Après les difficultés rencontrées par certains food courts, voici à présent que des nuages commencent à s’amonceler dans le ciel des pop-up stores. Deux symboles du renouveau du commerce. Ces dernières années, les pop-up stores se sont tellement multipliés dans certains quartiers, et plus particulièrement lors des différentes Fashion Weeks (de plus en plus nombreuses…) qu’il est à peine surprenant d’apprendre qu’ils suscitent aujourd’hui des réactions hostiles. Seraient-ils sur le point de devenir les Airbnb du commerce ?
A Paris, les habitants de la rue Nazareth ont déjà fait part de leur mécontentement face à la multiplication des pop-ups stores, accusés de contribuer à la disparition des commerces traditionnels et de provoquer du bruit en raison des différents événements qui y sont organisés. Des événements qui constituent la raison même de leur location… Pour des petites marques nées sur les réseaux, ces magasins loués pour une courte période ne servent, en effet, pas tant à faire commerce qu’à faire parler pour s’assurer une visibilité sur les réseaux. Un modèle de ralliement communautaire émotionnel plutôt qu’un modèle économique animé par la rentabilité. Conséquences : DJ sets, live musique, files d’attentes, fûts à bière, transats sur les places de parking et, parfois, à la fin, monceaux de déchets. De quoi alimenter les rancoeurs.

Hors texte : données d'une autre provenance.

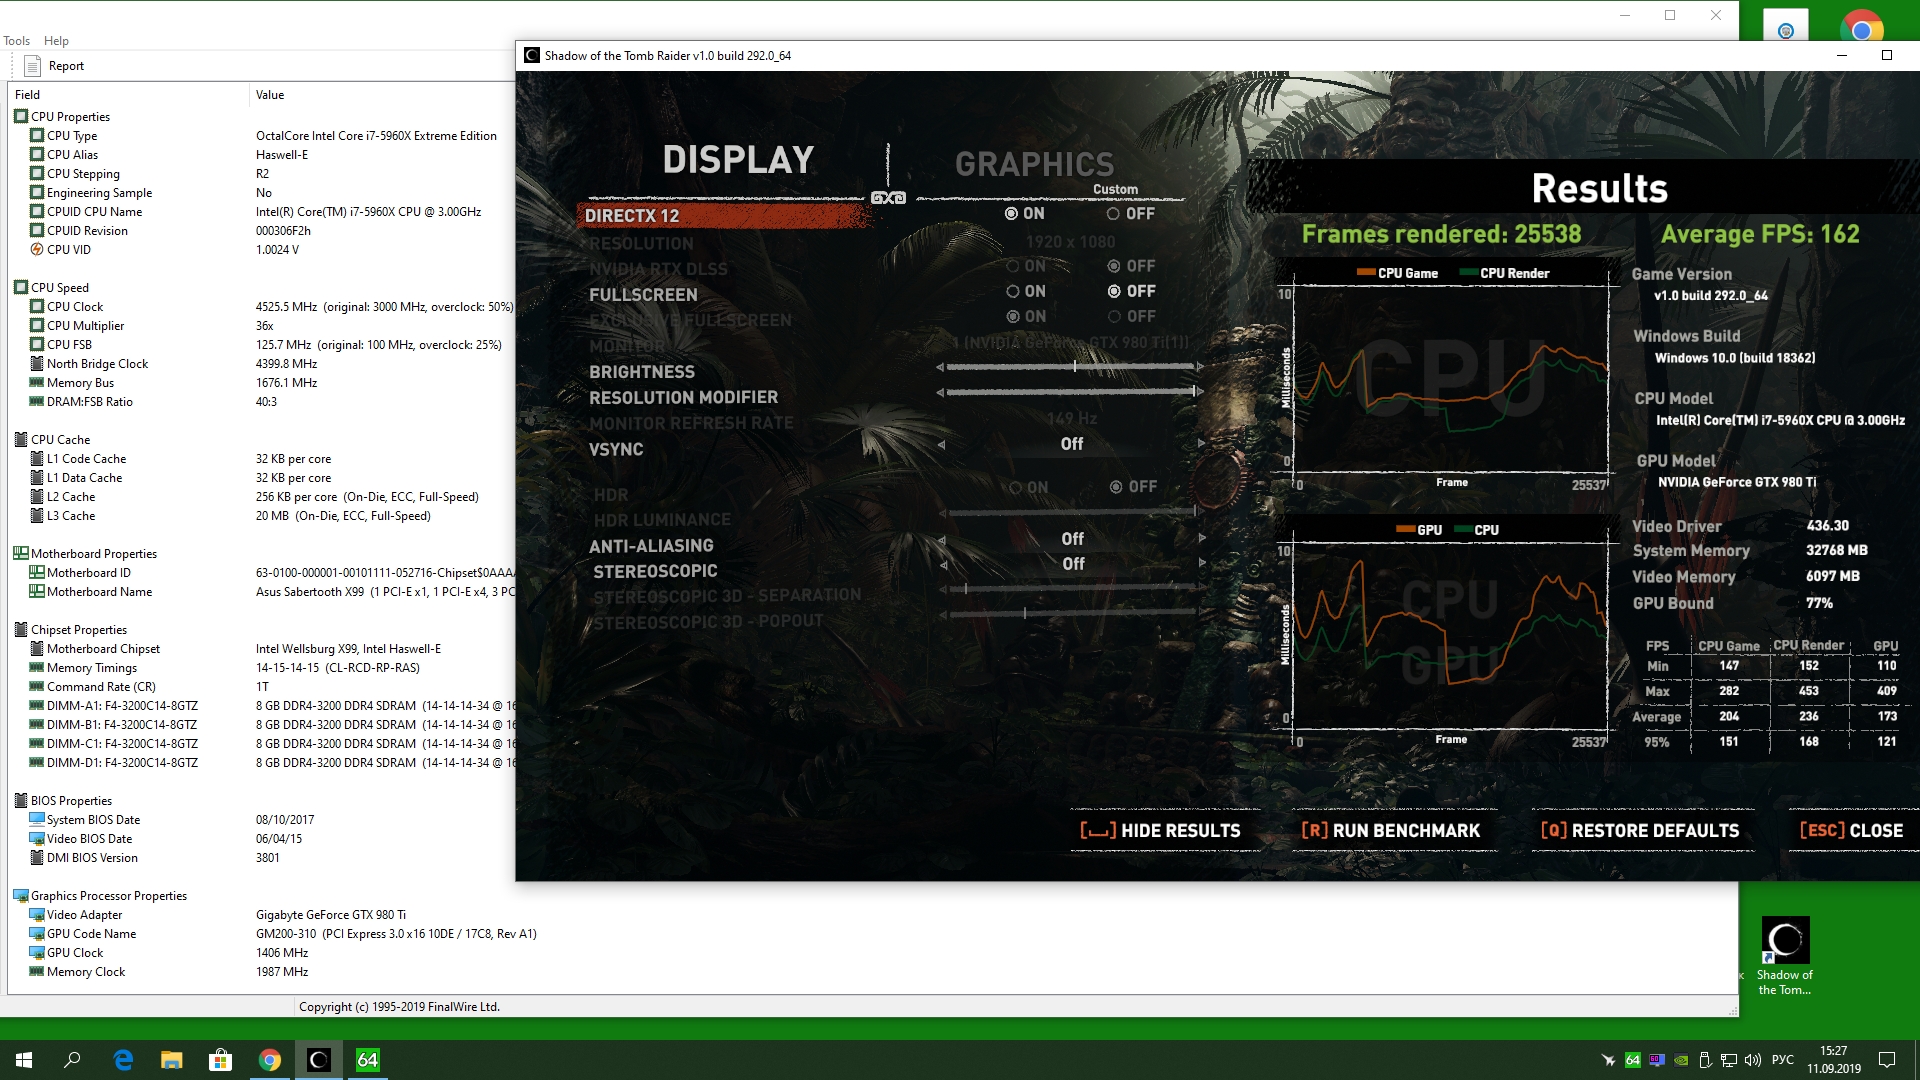The width and height of the screenshot is (1920, 1080).
Task: Click the CPU Properties category icon
Action: [x=21, y=116]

L’anecdote est révélatrice de la mutation des villes autant que de celle du commerce. Le commerce de demain prendra (aussi) la forme d’une succession d’activités éphémères dans un même lieu. Selon les saisons et les événements du moment. Le long terme comme une addition de courts-termes. Des quartiers entiers, très circonscrits, seront prioritairement destinés aux visiteurs comme le sont déjà certains magasins, restaurants ou cafés parisiens qui contribuent ainsi à une uniformisation des offres et des esthétiques. Comme si un morceau de la ville était privatisé, soustrait à l’intérêt commun. Les trottoirs, quant à eux, traditionnellement réservés aux terrasses des cafés et des restaurants, deviendront des terrains ultra convoités, sources potentielles de conflits, envisagés comme des prolongements extérieurs par tous les coffee shops, pop-up stores et même, désormais, boulangeries.
La ville de demain s’invente sous nos yeux, portée par l’éphémère plutôt que la permanence, la sélectivité plutôt que l’inclusivité et l’idéalisation des moments passés en terrasse.
So What ?
Le nouveau visage de la ville est une réserve d’opportunités pour toutes les marques désireuses de toucher des niches de consommateurs comme de surprendre ceux qui la connaissent déjà.